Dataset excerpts
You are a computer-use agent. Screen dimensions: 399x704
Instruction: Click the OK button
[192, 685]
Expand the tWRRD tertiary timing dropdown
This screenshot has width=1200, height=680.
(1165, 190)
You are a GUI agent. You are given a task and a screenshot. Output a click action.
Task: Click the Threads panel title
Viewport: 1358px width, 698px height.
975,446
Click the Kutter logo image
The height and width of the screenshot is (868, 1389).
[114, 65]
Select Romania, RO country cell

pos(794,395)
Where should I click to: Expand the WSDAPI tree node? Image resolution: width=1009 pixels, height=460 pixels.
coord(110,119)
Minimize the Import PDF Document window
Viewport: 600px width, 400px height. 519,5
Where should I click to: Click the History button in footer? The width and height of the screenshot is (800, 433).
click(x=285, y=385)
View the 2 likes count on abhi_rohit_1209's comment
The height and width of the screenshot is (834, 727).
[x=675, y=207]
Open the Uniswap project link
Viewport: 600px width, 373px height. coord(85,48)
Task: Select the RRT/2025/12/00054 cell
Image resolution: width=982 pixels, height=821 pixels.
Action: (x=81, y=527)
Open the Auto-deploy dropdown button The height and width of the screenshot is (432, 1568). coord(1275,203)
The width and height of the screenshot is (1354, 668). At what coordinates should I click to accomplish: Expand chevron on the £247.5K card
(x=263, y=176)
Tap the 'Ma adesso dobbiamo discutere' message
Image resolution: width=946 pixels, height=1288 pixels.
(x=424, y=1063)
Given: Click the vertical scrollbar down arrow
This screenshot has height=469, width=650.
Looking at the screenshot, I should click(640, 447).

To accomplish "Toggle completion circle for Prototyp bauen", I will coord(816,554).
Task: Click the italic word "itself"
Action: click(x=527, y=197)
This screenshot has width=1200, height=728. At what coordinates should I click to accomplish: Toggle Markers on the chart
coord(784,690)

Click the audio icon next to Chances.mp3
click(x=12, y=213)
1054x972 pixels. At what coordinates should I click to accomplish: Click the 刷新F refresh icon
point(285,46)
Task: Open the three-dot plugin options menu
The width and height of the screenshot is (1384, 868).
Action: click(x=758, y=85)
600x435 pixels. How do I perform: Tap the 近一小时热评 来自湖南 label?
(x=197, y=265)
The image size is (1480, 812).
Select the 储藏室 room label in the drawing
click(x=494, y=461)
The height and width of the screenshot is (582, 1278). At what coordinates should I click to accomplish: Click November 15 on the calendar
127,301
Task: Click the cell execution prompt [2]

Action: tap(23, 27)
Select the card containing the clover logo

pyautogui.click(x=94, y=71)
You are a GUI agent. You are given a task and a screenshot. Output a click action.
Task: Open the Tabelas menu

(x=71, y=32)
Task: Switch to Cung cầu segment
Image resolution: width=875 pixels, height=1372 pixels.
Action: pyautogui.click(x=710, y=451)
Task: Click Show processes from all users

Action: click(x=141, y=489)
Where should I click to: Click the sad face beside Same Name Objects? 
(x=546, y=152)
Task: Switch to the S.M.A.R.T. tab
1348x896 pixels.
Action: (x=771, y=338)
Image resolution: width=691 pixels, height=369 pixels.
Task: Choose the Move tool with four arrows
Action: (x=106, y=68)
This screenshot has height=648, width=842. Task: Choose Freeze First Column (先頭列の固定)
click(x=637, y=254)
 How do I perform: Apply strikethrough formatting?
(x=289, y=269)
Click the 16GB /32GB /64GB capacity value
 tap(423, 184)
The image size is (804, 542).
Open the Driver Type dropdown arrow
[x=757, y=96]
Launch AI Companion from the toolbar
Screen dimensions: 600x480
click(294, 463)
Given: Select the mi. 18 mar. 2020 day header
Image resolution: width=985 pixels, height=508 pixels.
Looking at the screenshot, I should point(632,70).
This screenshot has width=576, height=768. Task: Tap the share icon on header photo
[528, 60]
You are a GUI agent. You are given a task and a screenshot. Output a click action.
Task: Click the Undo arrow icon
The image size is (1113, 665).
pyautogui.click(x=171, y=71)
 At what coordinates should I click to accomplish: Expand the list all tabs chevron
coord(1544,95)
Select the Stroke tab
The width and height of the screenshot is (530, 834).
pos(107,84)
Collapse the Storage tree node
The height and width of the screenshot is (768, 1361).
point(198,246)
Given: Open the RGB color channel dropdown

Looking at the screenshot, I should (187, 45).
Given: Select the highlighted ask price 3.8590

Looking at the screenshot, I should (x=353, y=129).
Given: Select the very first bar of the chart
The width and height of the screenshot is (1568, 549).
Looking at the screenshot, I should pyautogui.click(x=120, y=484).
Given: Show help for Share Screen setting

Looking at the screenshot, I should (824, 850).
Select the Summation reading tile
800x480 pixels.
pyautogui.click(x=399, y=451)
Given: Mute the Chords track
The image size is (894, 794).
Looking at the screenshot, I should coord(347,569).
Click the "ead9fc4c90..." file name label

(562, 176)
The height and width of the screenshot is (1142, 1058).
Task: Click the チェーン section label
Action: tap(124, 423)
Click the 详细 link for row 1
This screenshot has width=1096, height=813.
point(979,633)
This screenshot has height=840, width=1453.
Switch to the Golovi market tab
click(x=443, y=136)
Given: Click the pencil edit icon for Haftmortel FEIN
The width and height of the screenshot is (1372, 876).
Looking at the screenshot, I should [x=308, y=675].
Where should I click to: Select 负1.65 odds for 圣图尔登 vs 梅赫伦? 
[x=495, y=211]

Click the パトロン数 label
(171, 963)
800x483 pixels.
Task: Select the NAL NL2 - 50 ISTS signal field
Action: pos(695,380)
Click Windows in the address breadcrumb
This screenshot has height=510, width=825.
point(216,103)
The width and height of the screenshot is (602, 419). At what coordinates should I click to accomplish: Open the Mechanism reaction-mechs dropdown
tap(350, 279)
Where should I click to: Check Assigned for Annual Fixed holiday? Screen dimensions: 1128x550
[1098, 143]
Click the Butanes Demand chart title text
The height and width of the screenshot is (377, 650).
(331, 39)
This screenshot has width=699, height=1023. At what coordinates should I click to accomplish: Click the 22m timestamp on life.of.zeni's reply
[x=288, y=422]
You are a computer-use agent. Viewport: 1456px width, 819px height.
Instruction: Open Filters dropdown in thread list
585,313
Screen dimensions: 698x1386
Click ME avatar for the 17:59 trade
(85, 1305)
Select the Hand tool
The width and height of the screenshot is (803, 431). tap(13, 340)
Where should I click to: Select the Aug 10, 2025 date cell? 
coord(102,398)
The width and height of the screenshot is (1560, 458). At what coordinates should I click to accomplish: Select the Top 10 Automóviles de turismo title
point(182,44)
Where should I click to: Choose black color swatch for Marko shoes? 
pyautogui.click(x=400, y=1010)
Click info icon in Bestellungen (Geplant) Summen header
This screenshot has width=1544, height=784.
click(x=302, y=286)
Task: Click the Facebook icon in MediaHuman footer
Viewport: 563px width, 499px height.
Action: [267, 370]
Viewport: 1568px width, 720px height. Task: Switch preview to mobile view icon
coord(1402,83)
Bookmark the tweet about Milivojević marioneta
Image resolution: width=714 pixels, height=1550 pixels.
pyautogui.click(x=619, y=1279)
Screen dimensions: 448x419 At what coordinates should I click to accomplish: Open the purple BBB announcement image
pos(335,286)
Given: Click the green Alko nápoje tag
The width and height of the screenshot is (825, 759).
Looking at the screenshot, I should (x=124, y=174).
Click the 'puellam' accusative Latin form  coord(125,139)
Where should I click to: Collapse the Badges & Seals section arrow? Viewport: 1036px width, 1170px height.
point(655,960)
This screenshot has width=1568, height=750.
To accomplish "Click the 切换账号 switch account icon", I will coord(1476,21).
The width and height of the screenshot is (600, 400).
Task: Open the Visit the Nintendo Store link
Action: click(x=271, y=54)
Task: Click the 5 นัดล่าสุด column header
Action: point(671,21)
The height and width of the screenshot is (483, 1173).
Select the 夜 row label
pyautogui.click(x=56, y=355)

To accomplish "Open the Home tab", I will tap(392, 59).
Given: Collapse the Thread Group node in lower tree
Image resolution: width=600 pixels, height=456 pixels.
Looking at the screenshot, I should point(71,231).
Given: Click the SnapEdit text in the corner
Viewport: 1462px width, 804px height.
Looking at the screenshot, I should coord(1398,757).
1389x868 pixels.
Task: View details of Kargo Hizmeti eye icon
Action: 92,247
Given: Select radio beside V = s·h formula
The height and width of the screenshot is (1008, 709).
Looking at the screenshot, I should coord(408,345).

**TASK DIRECTIONS**
Only the lines from the one with "Image resolution: width=600" through the final line above belong in the answer, each reproduced word for word.

**FINISHED TASK**
Image resolution: width=600 pixels, height=456 pixels.
Looking at the screenshot, I should point(71,231).
Given: Click the SnapEdit text in the corner
Viewport: 1462px width, 804px height.
Looking at the screenshot, I should coord(1398,757).
1389x868 pixels.
Task: View details of Kargo Hizmeti eye icon
Action: 92,247
Given: Select radio beside V = s·h formula
The height and width of the screenshot is (1008, 709).
Looking at the screenshot, I should coord(408,345).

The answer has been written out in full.